Race Suspension Tuning Basics, 7 Things You Need to Know

Aaron Lambert
Post by Aaron Lambert
November 15, 2021
Race Suspension Tuning Basics, 7 Things You Need to Know

Speed is king, right? Kind of. It’s certainly impressive to see a car take a long corner at breakneck speed, but what’s more impressive is seeing a car keep that speed seemingly effortlessly into a sharp corner without the driver feeling like the car might spin out of control.

Enter suspension.

When you watch racing on TV, you’ll notice the multitude of engineers intently staring at data screens, logging information, and receiving driver feedback, all to optimize the vehicle setup on race weekend.

It can be overwhelming to think about as there are many components and settings you could adjust to level up your performance, but you’ve decided to focus on tuning your suspension; great choice! Making adjustments to your suspension can yield improvements in lap times and make your ride more comfortable.

Knowing where to start can be daunting. You might have the best suspension components, but they need to be set up to work together optimally to give you the best performance.


7 Things You Need to Know About Race Suspension Tuning

You can think of suspension tuning as the final piece of the puzzle when it comes to setting up your vehicle. When your suspension is firing on all cylinders, your tires will stay in contact with the road or track in any situation.
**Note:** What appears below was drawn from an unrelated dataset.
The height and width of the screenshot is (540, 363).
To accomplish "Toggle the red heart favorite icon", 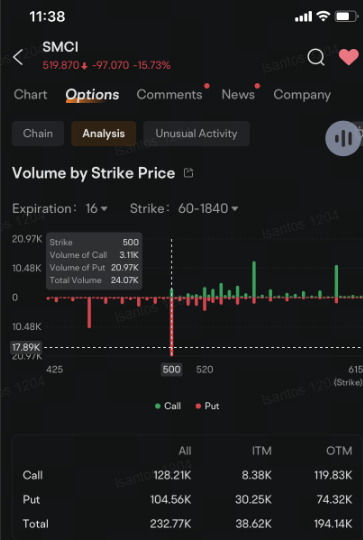I will 349,57.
If your suspension is improperly tuned, it could lead to handling problems, lost seconds on the track, and you’ll always have the feeling that something isn’t quite right.

You’ll see a marked improvement in your vehicle from nailing the basics of suspension tuning. Finding the perfect balance between comfort and performance takes work, but it’s worth the effort.

Learn more about the 5 Risks of Not Doing a Shock Rebuild Before the Race Season.


What is the Goal Of Suspension Tuning?

The true goal of suspension tuning is to improve how the car handles; in other words, its ability to maintain a course through turns, braking, different surfaces, and weather conditions. To keep the right course, you’ll start by Increasing ground contact or tire grip as you travel through a corner.  


The Right Components

A suspension comprises tires, tire air, springs, and shocks that connect your vehicle to its wheels. It serves two purposes:

  1. Optimizing vehicle handling on the road
  2. Keeping your tires firmly planted on the ground

Manufacturers play a role here as they can provide parts optimized for your particular vehicle. Custom shocks and the ability to make adjustments with guided support are helpful when setting up your suspension.

Learn more about What Brand Of Racing Shocks Is Right For Me?


Get the Right Tools

You’ll need to test and retest, so it’s essential to record the changes you make - what works and what doesn’t. Knowing the baseline values of suspension means you’ll have a reference to work off of as you go. You’ll need:

  • Tire pressure gauge
  • Tire pyrometer
  • Toe plates with tape measures
  • Data system for lap times
  • A notebook or binder to make notes

Having a notepad to store backup versions of your suspension settings will give you a whole season of logbook data. You’ll have a history of settings for various tracks and weather changes and the adjustments you make. You’ll also be able to return to your original settings just in case you want to start again.

Check out our FREE DOWNLOAD: Shock Build and Shock Setup/Lap Time Worksheet

In this free download, we provide both our Standard Shock Build Sheet, which is a great way to keep all your shock builds organized, and a Setup/Lap Time Sheet, a great tool to help improve your communication and record keeping of your chassis setup.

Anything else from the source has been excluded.